Applying Marleasing she held that it was clear from the Directive and the PTWR that “granting the possibility of a pension to a full – time worker but denying a part-time worker access to that possibility is discriminatory” and that therefore “the Act requires to be read down by omitting the words “full-time” and the definition.

Lady Stacey held that Mr Howey was a valid comparator since he was identifiable as a full-time worker and therefore Mr Barton had been treated “less favourably” when the 70% Ministry of Justice policy was decided on.

The Advocate General (representing the Secretary of State for Scotland, the Ministry of Justice and Her Majesty’s Courts and Tribunals Service, all of whom have a relevant interest), appealed to the Court of Session, contending that the Mr Barton’s claim was “rightly rejected” by the Employment Tribunal.

Allowing the appeal, the judges observed that while Mr Howey was clearly a “worker” in terms of the PTWR, it was not established that he was a “full-time worker”.

Delivering the opinion of the court, Lady Smith said: “Mr Howey did not work full-time. He worked for 70% of the maximum hours potentially available. The starting point is, therefore, that Mr Howey was a part-time worker.

“For the proposition that Mr Howey was in fact a full-time worker, Mr Barton – and the EAT – relied solely on the fact that Mr Howey had passed the stage one threshold in the MoJ policy and, having done so, was treated for the purposes of section 3(3) of the 1970 Act as a full-time clerk.

“We cannot accept that that sole fact demonstrates that ‘having regard to the custom and practice of the employer in relation to workers employed by the worker’s employer under the same type of contract’ he was ‘identifiable as a full- time worker’ (reg 2(1)).

“The custom and practice of an employer is a question of fact. Relevant evidence that is accepted as being credible and reliable or agreement as to relevant fact is required before it can be established. There was, however, neither evidence before nor any finding in fact made by the ET of Mr Howey’s employment bearing any indicia of full-time worker status…”

The judges agreed with the appellants that passage through that threshold was not of itself indicative of the individual concerned having lost his part-time worker status.

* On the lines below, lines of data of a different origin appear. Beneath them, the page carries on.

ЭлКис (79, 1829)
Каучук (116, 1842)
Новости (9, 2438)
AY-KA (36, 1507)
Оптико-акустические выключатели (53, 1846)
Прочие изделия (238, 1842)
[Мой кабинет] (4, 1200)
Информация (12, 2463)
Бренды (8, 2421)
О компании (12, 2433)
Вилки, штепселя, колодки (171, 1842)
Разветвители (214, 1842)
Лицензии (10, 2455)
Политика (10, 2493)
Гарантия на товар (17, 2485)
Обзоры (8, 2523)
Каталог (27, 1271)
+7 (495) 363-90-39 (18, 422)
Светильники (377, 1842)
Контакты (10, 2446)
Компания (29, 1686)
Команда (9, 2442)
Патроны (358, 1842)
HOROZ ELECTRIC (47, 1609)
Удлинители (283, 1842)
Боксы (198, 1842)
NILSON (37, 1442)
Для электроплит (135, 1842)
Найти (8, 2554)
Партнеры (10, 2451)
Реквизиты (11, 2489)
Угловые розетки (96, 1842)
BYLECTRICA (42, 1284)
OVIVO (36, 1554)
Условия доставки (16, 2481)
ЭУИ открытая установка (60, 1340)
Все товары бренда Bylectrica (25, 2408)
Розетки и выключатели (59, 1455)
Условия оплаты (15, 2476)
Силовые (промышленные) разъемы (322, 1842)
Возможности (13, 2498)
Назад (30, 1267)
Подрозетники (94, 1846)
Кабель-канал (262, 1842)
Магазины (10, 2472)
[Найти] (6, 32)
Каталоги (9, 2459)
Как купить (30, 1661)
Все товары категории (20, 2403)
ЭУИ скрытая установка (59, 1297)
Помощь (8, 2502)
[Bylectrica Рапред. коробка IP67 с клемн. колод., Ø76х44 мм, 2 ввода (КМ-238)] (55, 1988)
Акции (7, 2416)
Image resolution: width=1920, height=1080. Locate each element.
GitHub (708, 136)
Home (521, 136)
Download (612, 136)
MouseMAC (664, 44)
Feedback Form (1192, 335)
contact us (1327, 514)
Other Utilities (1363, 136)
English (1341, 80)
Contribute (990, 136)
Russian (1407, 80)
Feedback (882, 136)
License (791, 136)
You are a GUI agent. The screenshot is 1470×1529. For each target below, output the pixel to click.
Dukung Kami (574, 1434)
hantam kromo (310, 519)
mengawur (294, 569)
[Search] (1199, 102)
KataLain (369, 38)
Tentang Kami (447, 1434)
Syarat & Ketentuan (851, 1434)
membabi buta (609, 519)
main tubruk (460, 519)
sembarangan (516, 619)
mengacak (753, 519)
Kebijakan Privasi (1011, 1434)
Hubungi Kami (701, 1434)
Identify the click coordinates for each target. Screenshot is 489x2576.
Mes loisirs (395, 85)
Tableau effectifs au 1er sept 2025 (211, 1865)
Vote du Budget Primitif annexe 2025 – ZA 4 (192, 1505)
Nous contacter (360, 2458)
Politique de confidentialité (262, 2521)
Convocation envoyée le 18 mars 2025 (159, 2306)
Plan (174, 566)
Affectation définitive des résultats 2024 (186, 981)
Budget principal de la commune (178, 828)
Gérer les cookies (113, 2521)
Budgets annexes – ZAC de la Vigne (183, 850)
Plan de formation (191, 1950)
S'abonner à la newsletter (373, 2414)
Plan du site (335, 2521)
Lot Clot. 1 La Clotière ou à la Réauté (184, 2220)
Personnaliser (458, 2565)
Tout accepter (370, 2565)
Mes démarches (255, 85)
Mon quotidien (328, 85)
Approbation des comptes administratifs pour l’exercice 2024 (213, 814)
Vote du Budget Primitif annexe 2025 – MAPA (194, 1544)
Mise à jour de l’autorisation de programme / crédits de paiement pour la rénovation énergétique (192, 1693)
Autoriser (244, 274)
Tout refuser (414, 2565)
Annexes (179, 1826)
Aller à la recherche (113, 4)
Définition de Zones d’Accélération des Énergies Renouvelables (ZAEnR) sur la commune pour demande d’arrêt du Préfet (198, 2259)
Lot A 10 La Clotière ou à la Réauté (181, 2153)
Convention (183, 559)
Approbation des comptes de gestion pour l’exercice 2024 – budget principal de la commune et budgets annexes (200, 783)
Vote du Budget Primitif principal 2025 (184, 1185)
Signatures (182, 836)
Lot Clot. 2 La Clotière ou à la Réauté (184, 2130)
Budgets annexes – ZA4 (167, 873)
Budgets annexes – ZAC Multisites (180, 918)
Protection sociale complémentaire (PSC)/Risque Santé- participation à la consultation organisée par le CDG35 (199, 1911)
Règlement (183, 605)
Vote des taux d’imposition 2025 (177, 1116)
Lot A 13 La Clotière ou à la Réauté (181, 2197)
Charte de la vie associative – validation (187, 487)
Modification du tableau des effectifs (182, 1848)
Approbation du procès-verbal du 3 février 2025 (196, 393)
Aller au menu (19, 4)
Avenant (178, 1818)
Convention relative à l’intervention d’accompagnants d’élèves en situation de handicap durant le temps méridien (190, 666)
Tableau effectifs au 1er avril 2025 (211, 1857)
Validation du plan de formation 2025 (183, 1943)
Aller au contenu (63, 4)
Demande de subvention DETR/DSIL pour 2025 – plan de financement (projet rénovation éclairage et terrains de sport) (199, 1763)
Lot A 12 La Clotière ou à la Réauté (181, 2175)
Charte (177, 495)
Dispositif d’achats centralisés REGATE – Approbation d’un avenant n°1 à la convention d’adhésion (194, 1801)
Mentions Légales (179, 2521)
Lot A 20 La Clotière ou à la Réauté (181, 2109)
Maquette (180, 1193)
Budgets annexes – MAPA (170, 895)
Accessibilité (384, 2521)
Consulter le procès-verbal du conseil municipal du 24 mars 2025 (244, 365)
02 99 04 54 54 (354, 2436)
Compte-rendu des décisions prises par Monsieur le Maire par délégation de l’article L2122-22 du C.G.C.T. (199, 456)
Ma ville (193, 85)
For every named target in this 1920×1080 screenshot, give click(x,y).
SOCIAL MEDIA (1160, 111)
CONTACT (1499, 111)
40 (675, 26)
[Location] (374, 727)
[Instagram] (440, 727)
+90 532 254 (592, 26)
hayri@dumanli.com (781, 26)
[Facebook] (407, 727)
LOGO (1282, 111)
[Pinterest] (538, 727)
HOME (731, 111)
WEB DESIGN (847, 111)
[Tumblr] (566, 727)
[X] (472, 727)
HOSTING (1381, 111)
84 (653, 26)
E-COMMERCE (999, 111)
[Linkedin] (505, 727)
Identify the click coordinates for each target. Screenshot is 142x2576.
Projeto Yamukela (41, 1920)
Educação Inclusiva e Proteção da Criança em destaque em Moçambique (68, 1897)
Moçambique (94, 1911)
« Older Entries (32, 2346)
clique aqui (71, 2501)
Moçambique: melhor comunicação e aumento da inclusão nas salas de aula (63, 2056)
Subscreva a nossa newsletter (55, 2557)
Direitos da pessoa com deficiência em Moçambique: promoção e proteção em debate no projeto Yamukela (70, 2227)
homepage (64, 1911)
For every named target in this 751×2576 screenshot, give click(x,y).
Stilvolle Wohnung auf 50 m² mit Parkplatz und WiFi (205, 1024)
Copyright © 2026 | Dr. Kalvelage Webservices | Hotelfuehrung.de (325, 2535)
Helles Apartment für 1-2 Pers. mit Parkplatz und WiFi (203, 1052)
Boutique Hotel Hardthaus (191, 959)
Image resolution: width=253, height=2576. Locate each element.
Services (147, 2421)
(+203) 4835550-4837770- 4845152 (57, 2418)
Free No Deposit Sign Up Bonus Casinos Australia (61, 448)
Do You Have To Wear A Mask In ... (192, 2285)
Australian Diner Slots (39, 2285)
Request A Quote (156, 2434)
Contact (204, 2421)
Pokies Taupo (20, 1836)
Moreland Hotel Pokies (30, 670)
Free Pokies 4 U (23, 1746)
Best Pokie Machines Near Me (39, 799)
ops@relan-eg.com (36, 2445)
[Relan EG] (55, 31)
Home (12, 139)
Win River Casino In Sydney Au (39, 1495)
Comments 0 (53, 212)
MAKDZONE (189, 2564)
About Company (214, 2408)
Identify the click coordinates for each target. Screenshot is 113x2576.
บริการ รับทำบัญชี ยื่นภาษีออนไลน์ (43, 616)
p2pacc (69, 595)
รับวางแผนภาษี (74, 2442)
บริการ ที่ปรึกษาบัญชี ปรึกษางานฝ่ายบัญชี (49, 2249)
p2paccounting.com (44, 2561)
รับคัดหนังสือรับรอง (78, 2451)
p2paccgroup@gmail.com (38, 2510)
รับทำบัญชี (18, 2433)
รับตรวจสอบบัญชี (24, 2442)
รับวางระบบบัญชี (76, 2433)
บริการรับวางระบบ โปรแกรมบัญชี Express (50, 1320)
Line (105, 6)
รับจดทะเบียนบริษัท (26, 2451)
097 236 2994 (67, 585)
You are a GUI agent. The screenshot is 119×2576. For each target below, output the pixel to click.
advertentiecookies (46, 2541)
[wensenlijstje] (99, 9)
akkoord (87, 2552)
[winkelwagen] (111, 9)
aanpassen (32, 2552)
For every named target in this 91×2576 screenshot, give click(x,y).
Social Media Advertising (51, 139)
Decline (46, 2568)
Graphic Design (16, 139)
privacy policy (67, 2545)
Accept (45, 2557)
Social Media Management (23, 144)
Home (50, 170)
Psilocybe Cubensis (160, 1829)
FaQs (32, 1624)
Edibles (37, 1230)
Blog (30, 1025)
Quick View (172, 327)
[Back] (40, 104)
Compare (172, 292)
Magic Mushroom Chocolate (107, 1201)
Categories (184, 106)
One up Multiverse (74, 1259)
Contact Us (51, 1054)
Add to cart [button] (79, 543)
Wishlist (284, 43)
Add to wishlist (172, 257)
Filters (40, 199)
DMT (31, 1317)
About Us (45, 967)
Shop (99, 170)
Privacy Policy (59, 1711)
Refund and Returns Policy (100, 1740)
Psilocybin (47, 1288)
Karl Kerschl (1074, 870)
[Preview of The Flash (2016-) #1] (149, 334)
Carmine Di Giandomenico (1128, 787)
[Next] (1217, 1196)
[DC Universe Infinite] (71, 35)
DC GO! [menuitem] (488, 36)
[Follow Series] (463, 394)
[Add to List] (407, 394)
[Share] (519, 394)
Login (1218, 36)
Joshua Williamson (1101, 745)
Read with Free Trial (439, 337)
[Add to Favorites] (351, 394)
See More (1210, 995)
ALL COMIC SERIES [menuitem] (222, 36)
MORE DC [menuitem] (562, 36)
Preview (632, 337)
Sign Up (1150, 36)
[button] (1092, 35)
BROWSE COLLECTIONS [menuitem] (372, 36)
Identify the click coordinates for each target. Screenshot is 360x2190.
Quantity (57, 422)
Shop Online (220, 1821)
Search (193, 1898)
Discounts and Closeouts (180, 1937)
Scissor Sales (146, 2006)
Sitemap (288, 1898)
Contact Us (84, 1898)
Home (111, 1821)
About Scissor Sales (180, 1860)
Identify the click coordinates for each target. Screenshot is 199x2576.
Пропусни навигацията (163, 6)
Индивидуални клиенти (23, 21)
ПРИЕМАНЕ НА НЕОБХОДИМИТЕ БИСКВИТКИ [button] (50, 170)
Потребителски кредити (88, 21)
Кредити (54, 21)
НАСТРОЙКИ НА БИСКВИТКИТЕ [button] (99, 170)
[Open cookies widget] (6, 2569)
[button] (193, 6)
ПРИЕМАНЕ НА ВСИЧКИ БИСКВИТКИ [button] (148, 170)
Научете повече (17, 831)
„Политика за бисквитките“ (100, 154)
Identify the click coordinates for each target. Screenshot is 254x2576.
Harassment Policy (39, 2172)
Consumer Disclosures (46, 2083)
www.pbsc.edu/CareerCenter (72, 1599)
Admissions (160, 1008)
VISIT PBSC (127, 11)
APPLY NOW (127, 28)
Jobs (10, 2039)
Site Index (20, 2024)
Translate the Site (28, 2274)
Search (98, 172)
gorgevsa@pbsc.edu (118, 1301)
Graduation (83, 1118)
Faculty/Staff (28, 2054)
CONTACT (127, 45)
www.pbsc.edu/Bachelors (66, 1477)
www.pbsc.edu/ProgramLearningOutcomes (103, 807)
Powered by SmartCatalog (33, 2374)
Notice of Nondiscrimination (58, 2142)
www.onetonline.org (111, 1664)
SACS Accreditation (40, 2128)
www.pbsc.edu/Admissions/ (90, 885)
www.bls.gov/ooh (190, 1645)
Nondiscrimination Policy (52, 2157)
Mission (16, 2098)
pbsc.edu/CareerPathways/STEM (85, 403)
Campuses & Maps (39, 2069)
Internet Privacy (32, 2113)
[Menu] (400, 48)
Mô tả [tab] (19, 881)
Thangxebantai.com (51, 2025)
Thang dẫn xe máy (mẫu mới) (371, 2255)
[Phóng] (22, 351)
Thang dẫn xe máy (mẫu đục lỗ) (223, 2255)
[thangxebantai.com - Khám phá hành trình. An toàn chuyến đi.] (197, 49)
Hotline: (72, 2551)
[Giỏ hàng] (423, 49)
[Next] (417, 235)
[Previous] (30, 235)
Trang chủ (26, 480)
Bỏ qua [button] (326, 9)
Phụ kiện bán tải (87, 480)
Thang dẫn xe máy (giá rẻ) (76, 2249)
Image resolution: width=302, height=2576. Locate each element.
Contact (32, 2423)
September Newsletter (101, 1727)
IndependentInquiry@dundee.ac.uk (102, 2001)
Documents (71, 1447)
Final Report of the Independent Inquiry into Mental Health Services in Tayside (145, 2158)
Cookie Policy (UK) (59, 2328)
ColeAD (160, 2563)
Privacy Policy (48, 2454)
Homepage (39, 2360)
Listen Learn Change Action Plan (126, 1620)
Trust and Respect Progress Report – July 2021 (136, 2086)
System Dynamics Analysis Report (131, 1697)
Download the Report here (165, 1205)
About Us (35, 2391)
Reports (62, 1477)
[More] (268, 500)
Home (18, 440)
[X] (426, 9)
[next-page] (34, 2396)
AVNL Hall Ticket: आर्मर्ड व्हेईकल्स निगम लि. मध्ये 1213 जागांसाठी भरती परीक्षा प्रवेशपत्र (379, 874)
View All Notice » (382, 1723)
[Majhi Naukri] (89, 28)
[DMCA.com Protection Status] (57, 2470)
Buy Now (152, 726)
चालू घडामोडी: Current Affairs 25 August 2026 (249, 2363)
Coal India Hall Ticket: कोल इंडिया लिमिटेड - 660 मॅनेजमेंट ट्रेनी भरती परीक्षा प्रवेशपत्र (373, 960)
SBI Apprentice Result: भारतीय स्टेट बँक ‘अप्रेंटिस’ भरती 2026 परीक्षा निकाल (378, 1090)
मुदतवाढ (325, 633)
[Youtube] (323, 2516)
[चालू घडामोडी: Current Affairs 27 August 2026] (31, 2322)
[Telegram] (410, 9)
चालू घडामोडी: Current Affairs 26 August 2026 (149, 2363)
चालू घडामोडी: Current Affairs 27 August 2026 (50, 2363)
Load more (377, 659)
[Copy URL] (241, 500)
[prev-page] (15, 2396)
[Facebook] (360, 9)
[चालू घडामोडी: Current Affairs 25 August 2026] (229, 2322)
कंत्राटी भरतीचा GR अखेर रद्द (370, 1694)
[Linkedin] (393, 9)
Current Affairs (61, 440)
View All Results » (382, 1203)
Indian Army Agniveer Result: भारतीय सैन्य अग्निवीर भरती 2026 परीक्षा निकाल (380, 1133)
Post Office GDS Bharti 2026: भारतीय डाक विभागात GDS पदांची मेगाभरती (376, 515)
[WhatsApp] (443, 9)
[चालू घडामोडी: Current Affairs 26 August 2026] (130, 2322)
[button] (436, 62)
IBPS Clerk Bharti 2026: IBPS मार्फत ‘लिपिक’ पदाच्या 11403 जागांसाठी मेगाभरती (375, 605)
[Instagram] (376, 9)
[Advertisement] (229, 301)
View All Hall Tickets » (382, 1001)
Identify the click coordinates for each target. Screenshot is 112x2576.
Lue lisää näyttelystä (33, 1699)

Lady Smith explained: “Mr Howey did not become a full-time worker. His part-time worker status was, we agree, unaffected by the policy and unaffected by the implementation of the policy in his favour. He remained a part-time worker. As observed by Judge Macleod, the PTWR do not provide protection for workers against less favourable treatment when compared to part-time workers who are not full-time but work longer hours than they do.”

It was by application of the Marleasing principle that Lady Stacey concluded that Mr Barton had been entitled to pass the stage one threshold, but in doing so she had gone against the intention of parliament.

She added: “The EAT applied it not to the regulations under which Mr Barton’s claim was brought but to the statutory provision by reason of which his pension application was refused, the need to do so being seen as arising because to grant the possibility of a pension to a full-time worker but deny that possibility to a part-time worker was discriminatory; section 3(3) of the 1970 Act accordingly required to be read down. The rewriting involved in the EAT’s approach would, we consider, be so fundamental and would distort a piece of primary domestic legislation that it would not be an appropriate application of the Marleasing principle.

“As indicated in the discussions of that principle in the authorities to which we refer above, there are limits to what can be done by the court to amend the expressed will of Parliament as set out in its legislation and care has to be taken to ensure that the court does not legislate under the guise of reading down. The court would, however, be doing just that if the references to ‘full-time’ in sec 3(3) of the 1970 were to be deleted.”